Conversando com uma querida amiga nos seus 36 anos, e eu nos meus 41, disse a ela algo como - a partir de um certo momento - devemos encarar a vida como um tempo e não mais como anos, ou mais precisamente, com a idade que martela um prego para dentro de nossa cabeça, insinuando aquilo que na verdade não somos: idade.
Todos os anos, inevitavelmente, baterão em nossa porta emocional amigos e parentes congratulando-nos pelo ciclo que remete aos ciclos solares sobre a Terra. Chama-se a isto ano. Isto é hábito, tradição, até ritualismo.
Tem suas razões de ser, claro. Mas, como disse, melhor mesmo deixar a cara limpa com o tempo contínuo (temos tempo) do que focar nos anos racionais das leis newtonianas gravitacionais do sol sobre nós. Sendo o ano um ciclo do sol sobre a Terra para a astro-física, o que resta-nos então? O tempo contínuo.

# DADOS FORNECIDOS
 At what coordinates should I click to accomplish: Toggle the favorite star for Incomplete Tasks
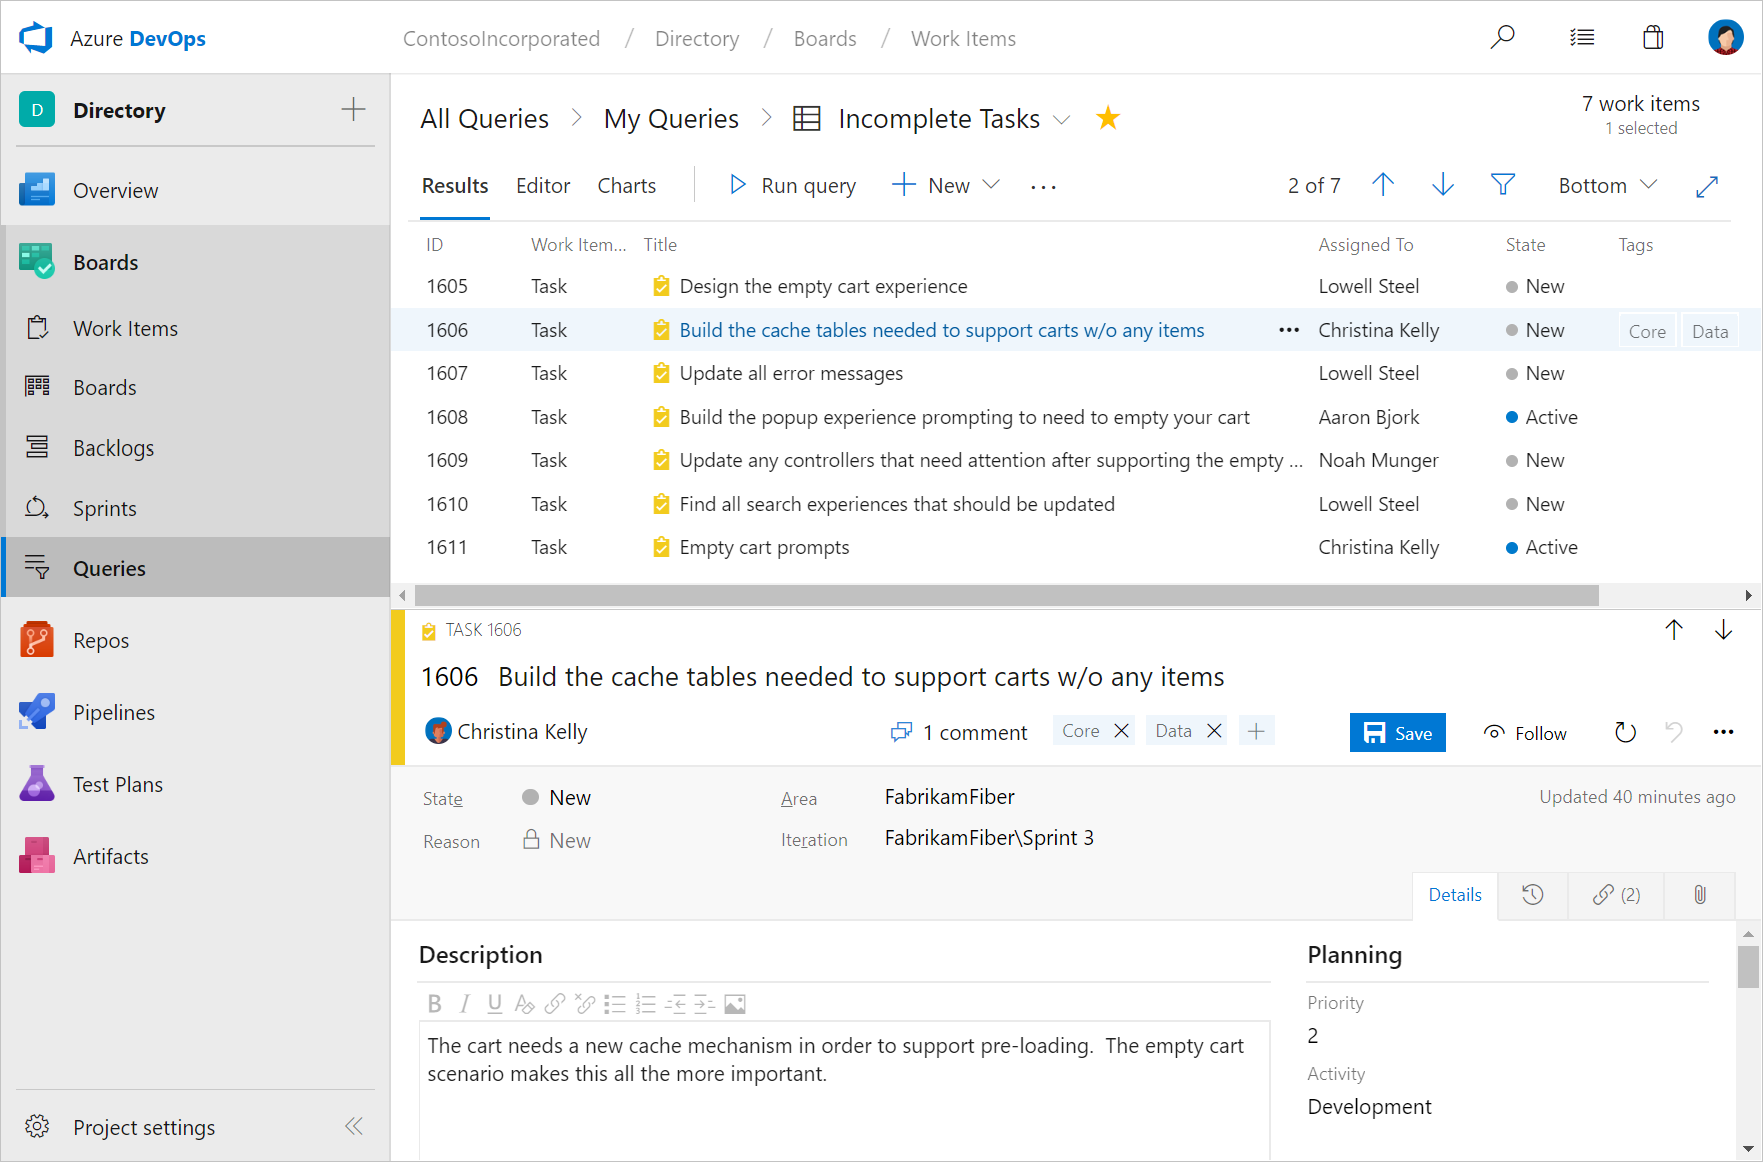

# O QUE SE PEDE
a. Transcreva literalmente o trecho do texto fornecido que vai de "Todos os anos, inevitavelmente, baterão" a "tradição, até ritualismo.".
b. Indique se cada afirmação concorda com o texto fornecido, respondendo sim ou não e citando as palavras exatas do texto que decidem a resposta: (i) A amiga mencionada tem 36 anos. (ii) O ano é definido como um ciclo da Lua sobre a Terra. (iii) Receber congratulações de amigos e parentes a cada ano é descrito como hábito e tradição.
c. De acordo com o texto fornecido, o que nos resta, sendo o ano um ciclo do sol sobre a Terra?
Os dados não têm nenhum papel nesta atividade.

# RESPOSTAS DADAS
a.
Todos os anos, inevitavelmente, baterão em nossa porta emocional amigos e parentes congratulando-nos pelo ciclo que remete aos ciclos solares sobre a Terra. Chama-se a isto ano. Isto é hábito, tradição, até ritualismo.

b.
(i) Sim: "uma querida amiga nos seus 36 anos".
(ii) Não: "Sendo o ano um ciclo do sol sobre a Terra para a astro-física".
(iii) Sim: "Isto é hábito, tradição, até ritualismo."

c. O tempo contínuo.